The possibilities for abuse, given the occasional corrupt politician, careless bureaucrat or scheming corporation, stagger the imagination. Corporations like to curry favor from politicians; bureaucrats are assigned laptops, for some reason; politicians like to leak damaging details about their opponents’ private lives; the list goes on. But the question ought to be whether it’s possible to prevent abuse in most cases while allowing the government every tool to detect and prevent terrorist attacks.
Posner suggested a combination of criminal penalties and evidentiary prohibitions which sound like a promising starting point:
Forbid any use of intercepted information for any purpose other than “national security” as defined in the statute … Thus the information could not be used as evidence or leads in a prosecution for ordinary crime. There would be heavy criminal penalties for violating this provision, to allay concern that “wild talk” picked up by electronic surveillance would lead to criminal investigations unrelated to national security.

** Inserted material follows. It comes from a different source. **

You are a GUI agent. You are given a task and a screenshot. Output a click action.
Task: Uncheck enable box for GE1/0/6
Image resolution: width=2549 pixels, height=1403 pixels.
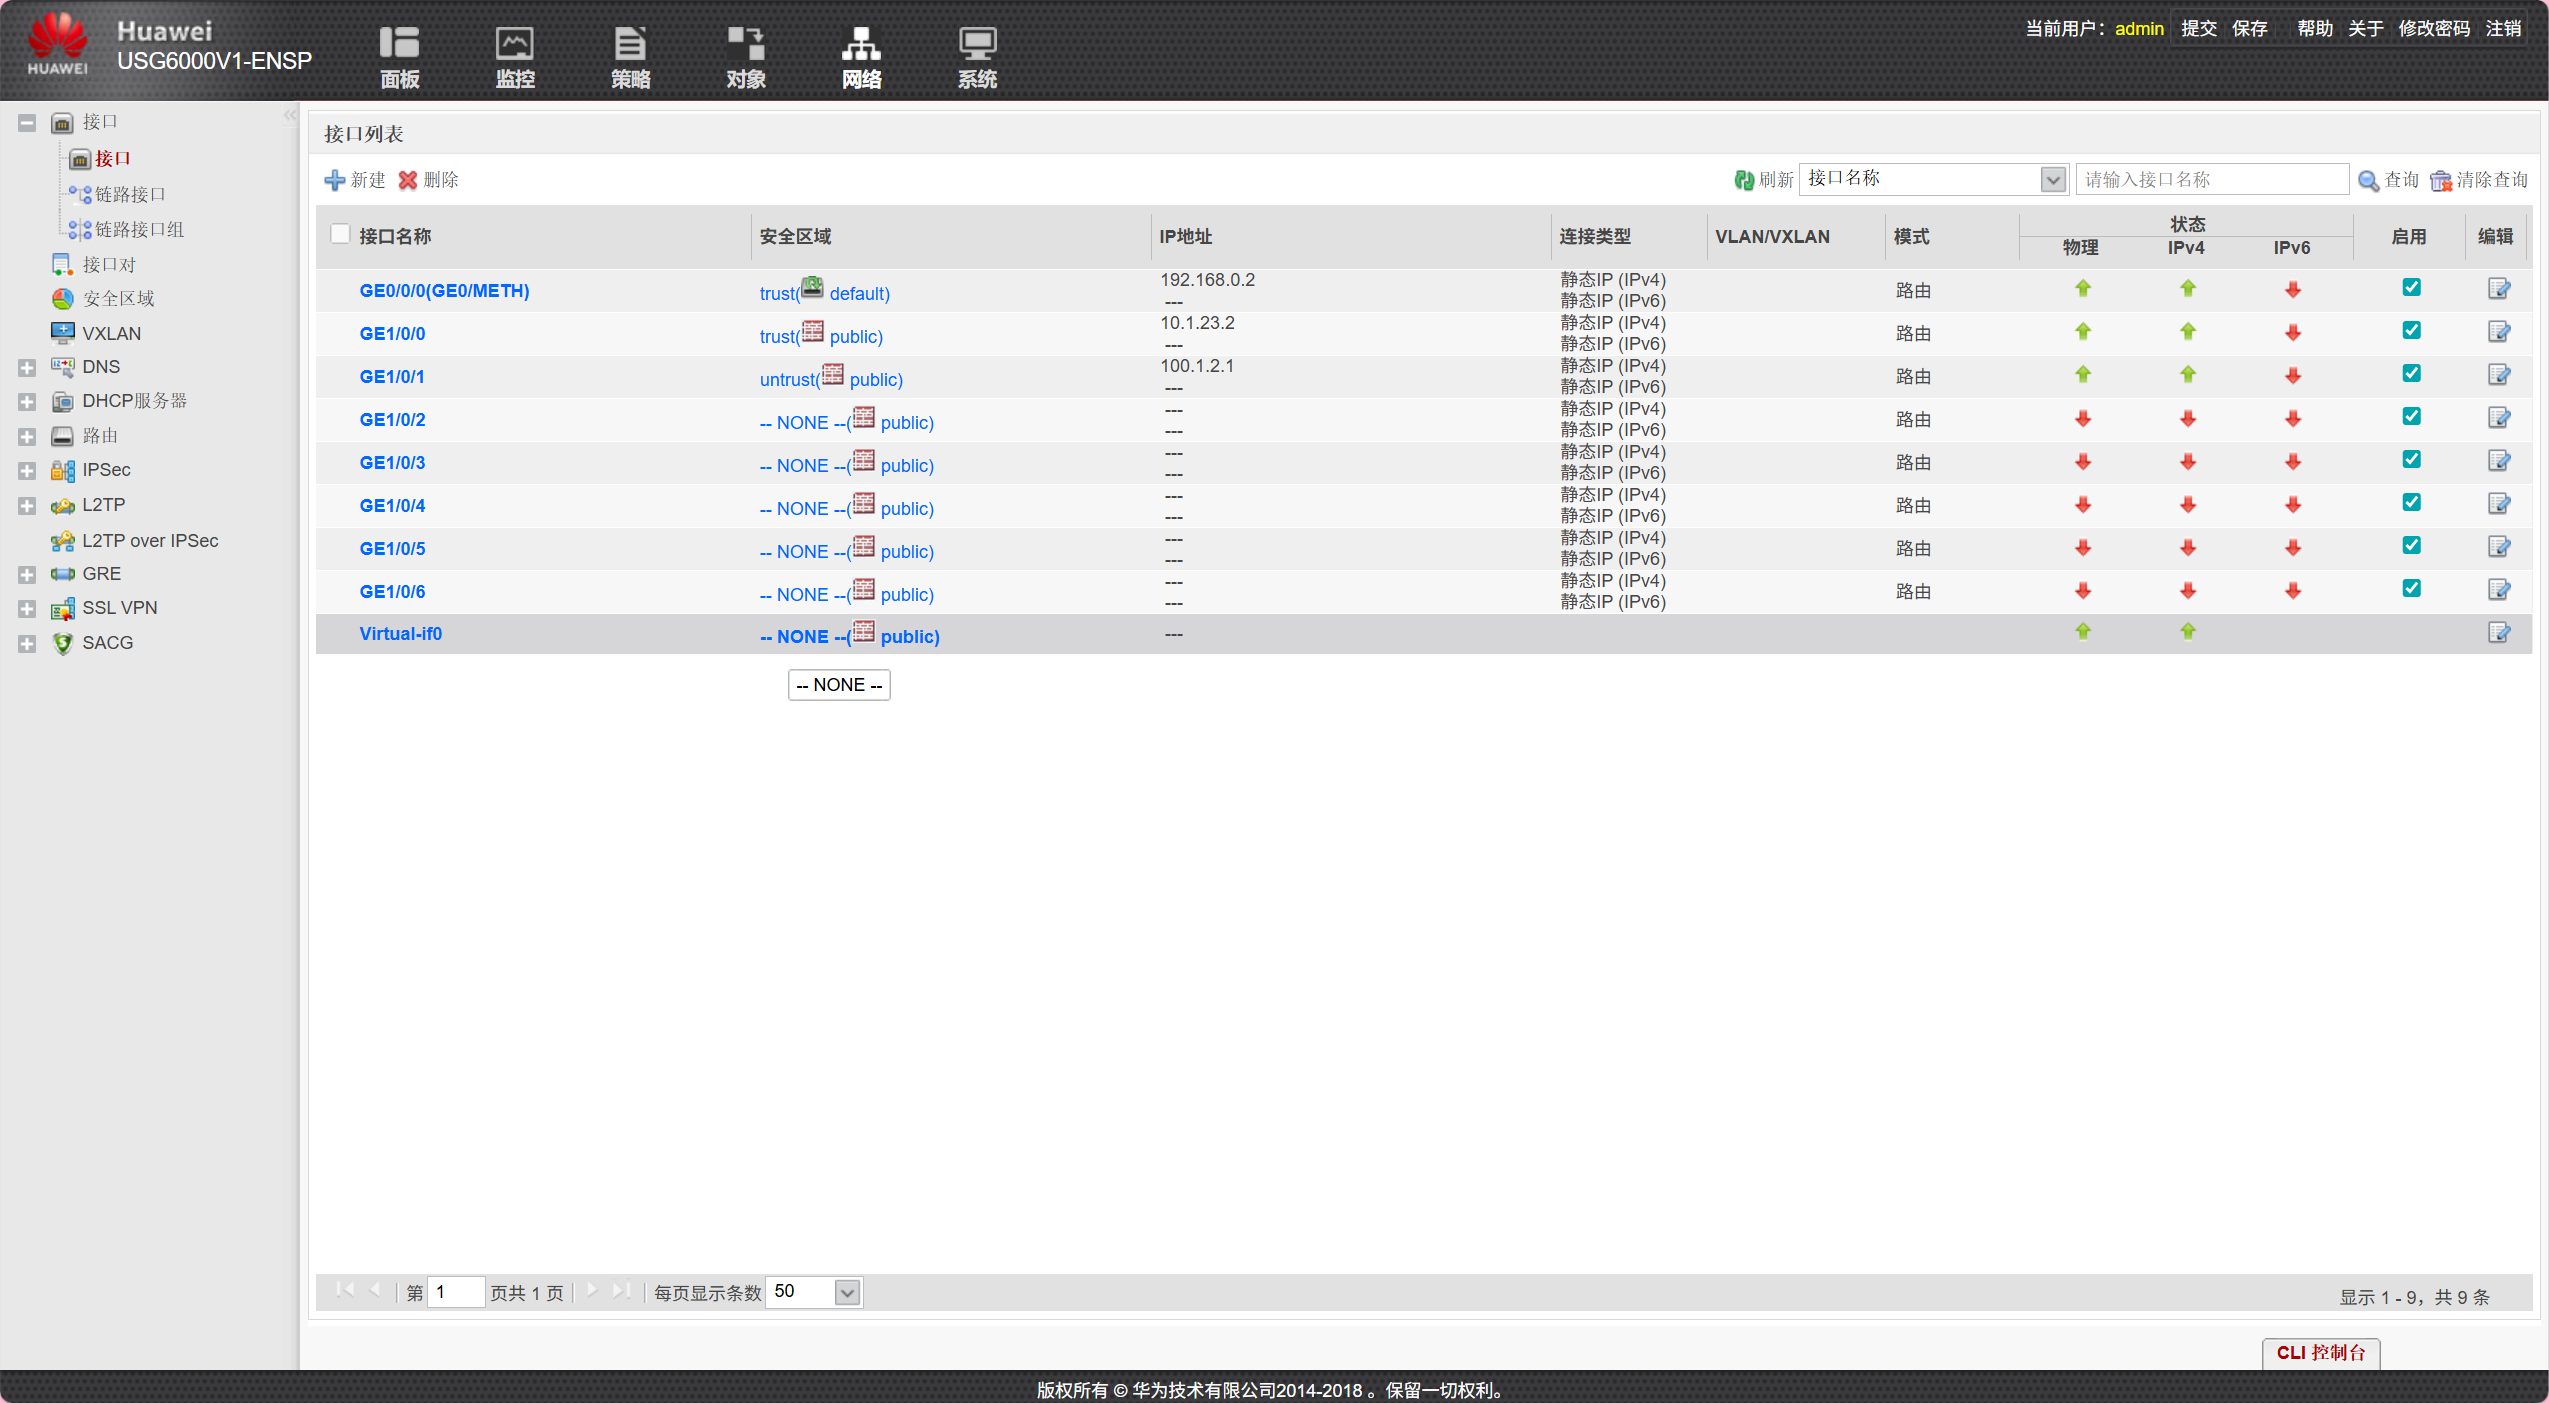point(2411,589)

The suggestion is evocative, at least for me, of the Miranda ruling, which addressed the problem of unscrupulous police investigators who conducted coercive interrogations to obtain confessions from innocent suspects. The Supreme Court solved the problem by making improperly-obtained evidence inadmissible and not by prohibiting interrogations or confessions – which the Court recognized were indispensible techniques for fighting crime. I don’t know many who would argue that the Miranda Warning hasn’t worked pretty well.